***** Trecho do documento

A duração de um episódio de depressão normalmente dura alguns meses, sendo frequentemente tratado em até 3 meses, mas não sendo raro durar 6-9 meses. A diferença individual entre sujeitos torna a previsão da probabilidade e duração da depressão bastante incerta e ampla. Há diferentes perfis de depressão que se manifestam de acordo com fatores psicológicos associados ao contexto social, ainda considerando predisposições genéticas e alterações biológicas. Há depressões que perduram por um longo tempo, como o Transtorno Depressivo Persistente, durando ao menos 2 anos. Além disso, a depressão conta com diferentes intensidades, podendo variar entre leve, moderado e severa – o que também modificará a estratégia de tratamento. A remissão da depressão se dá no período de dois meses ou mais sem sintomas ou apenas 1 ou 2 sintomas não mais do que em um grau leve.
A severidade da depressão é um tema mais delicado. Alguns autores apontam o número de sintomas como determinante de severidade. Outras escalas (como HAM-D ou PHQ-9) realizam uma pontuação baseado na intensidade do sintoma para, então, determinar a severidade da depressão. Normalmente a severidade tem íntima associação com o prejuízo no funcionamento social, profissional e em outras áreas da vida do indivíduo – ou seja, quanto maior o prejuízo, maior a severidade. Os subtipos Psicose e Catatonia indicam depressão grave, e Melancolia indica depressão moderada ou grave. Ideação suicida ou tentativas de suicídio também indicam gravidade no transtorno.

**********

Suas tarefas:
(1) Segundo o texto sobre depressão, por quanto tempo dura, no mínimo, o Transtorno Depressivo Persistente?
(2) Transcreva o trecho do texto sobre depressão que começa em "A severidade da depressão é" e segue até "gravidade no transtorno.".
(3) Dê continuidade ao texto sobre a duração e a severidade da depressão a partir do ponto em que ele termina.
Os registros formam um material à parte, sem relação com o texto.

***** Dados para análise

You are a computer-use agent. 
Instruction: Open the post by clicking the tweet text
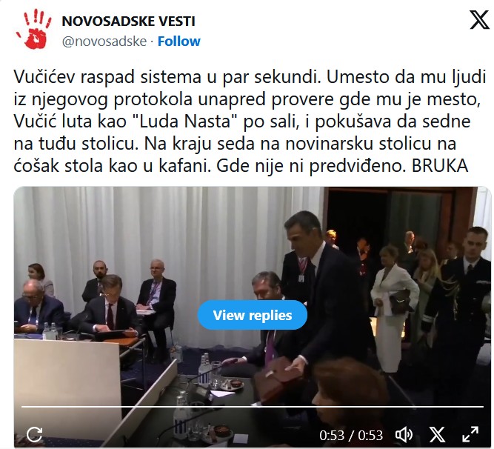[249, 122]
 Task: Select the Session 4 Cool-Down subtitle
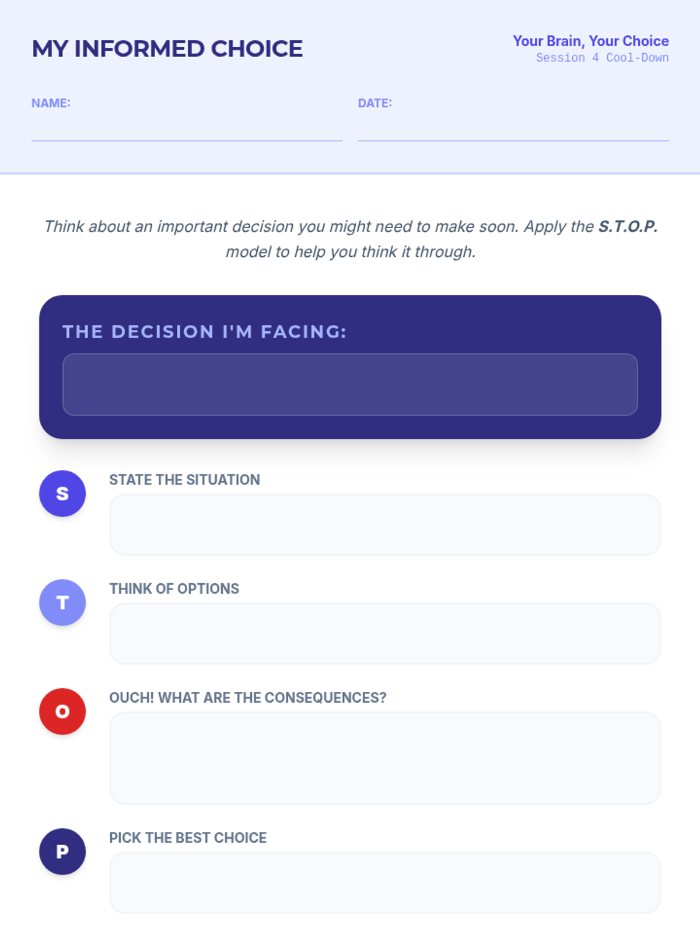(602, 58)
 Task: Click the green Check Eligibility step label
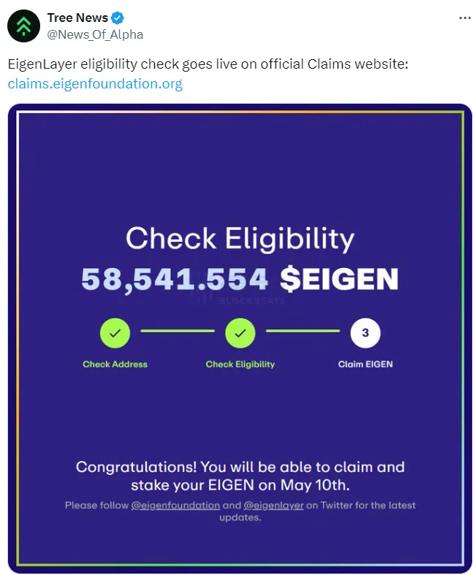click(x=240, y=364)
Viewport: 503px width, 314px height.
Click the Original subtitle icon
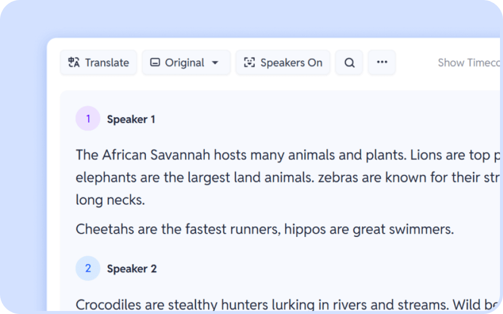point(155,63)
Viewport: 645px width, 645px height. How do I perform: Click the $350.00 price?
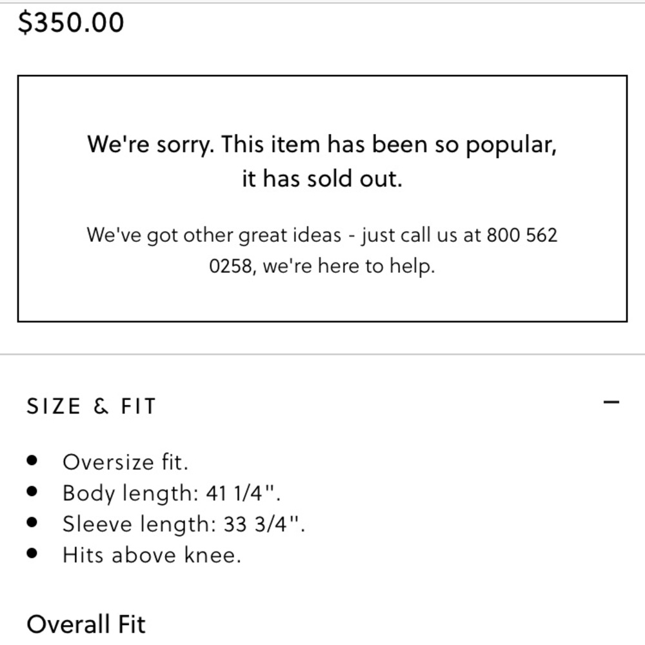coord(71,23)
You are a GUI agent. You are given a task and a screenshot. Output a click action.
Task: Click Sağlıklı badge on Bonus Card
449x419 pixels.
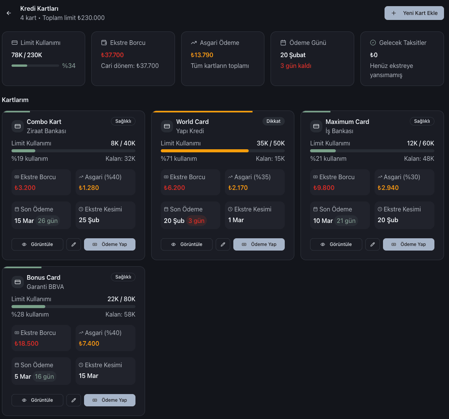click(123, 277)
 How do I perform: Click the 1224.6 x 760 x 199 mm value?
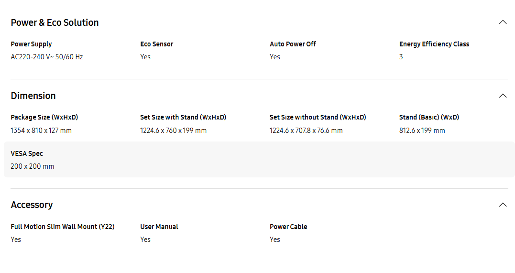[174, 131]
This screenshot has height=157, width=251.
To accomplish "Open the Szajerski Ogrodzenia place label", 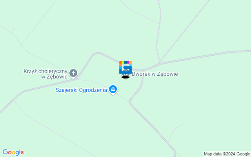I will click(x=81, y=90).
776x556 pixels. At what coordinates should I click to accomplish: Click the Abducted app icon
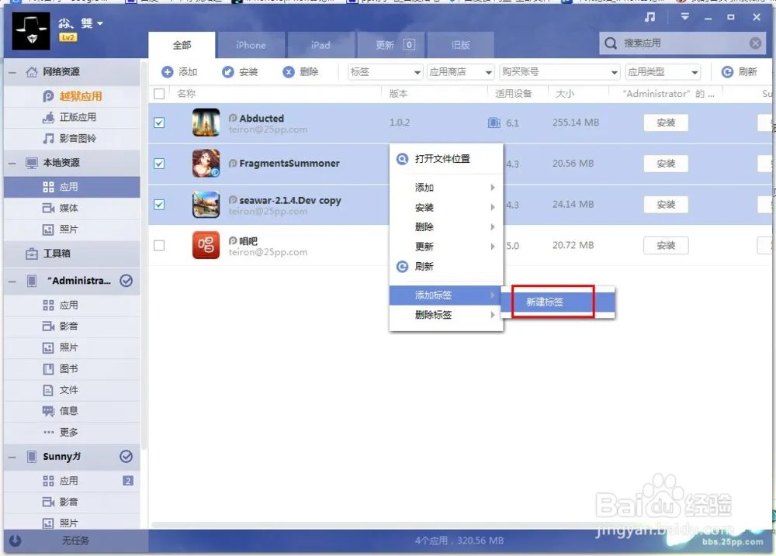point(206,123)
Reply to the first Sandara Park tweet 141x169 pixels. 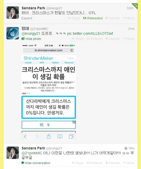click(x=74, y=18)
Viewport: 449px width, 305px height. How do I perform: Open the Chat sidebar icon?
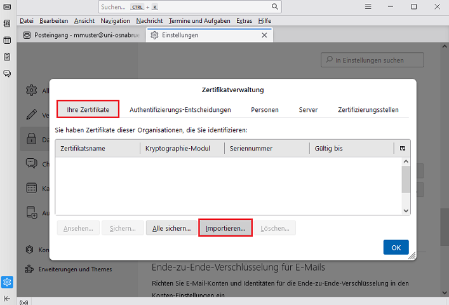[7, 73]
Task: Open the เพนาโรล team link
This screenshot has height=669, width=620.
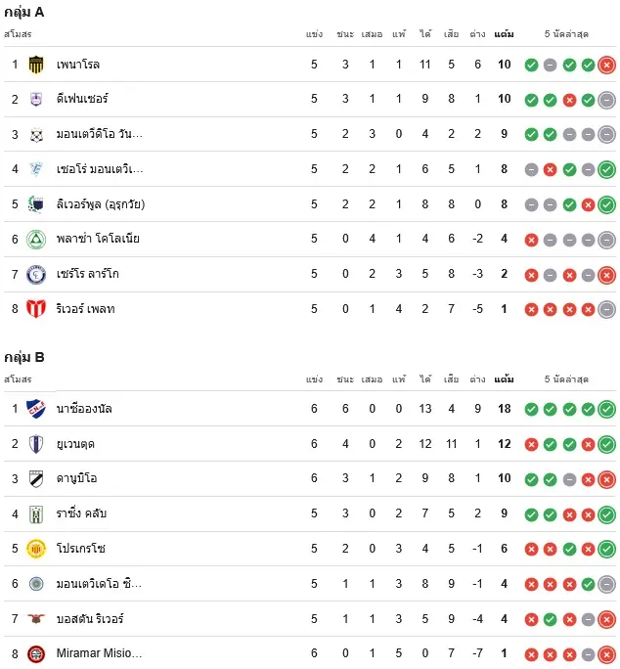Action: coord(78,65)
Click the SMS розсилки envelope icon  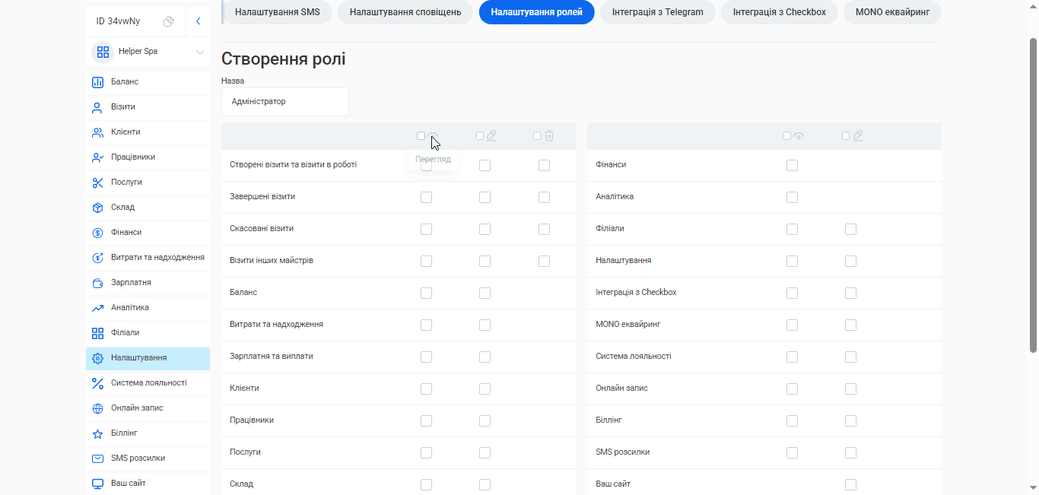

**********

Respostas por tarefa:
(1) Ao menos 2 anos.

(2)
A severidade da depressão é um tema mais delicado. Alguns autores apontam o número de sintomas como determinante de severidade. Outras escalas (como HAM-D ou PHQ-9) realizam uma pontuação baseado na intensidade do sintoma para, então, determinar a severidade da depressão. Normalmente a severidade tem íntima associação com o prejuízo no funcionamento social, profissional e em outras áreas da vida do indivíduo – ou seja, quanto maior o prejuízo, maior a severidade. Os subtipos Psicose e Catatonia indicam depressão grave, e Melancolia indica depressão moderada ou grave. Ideação suicida ou tentativas de suicídio também indicam gravidade no transtorno.

(3)
Ainda, é extremamente importante considerar duas categorias que tem grande influência na probabilidade do desenvolvimento da depressão, na severidade e em sua duração:
Fatores de risco – Aspectos presentes na vida do sujeito que alteraram as chances do desenvolvimento e manifestação da depressão;
Comorbidades – A presença de outras patologias que aumentam a duração, gravidade e a chance do indivíduo desenvolver depressão, bem como alteram a eficácia do tratamento.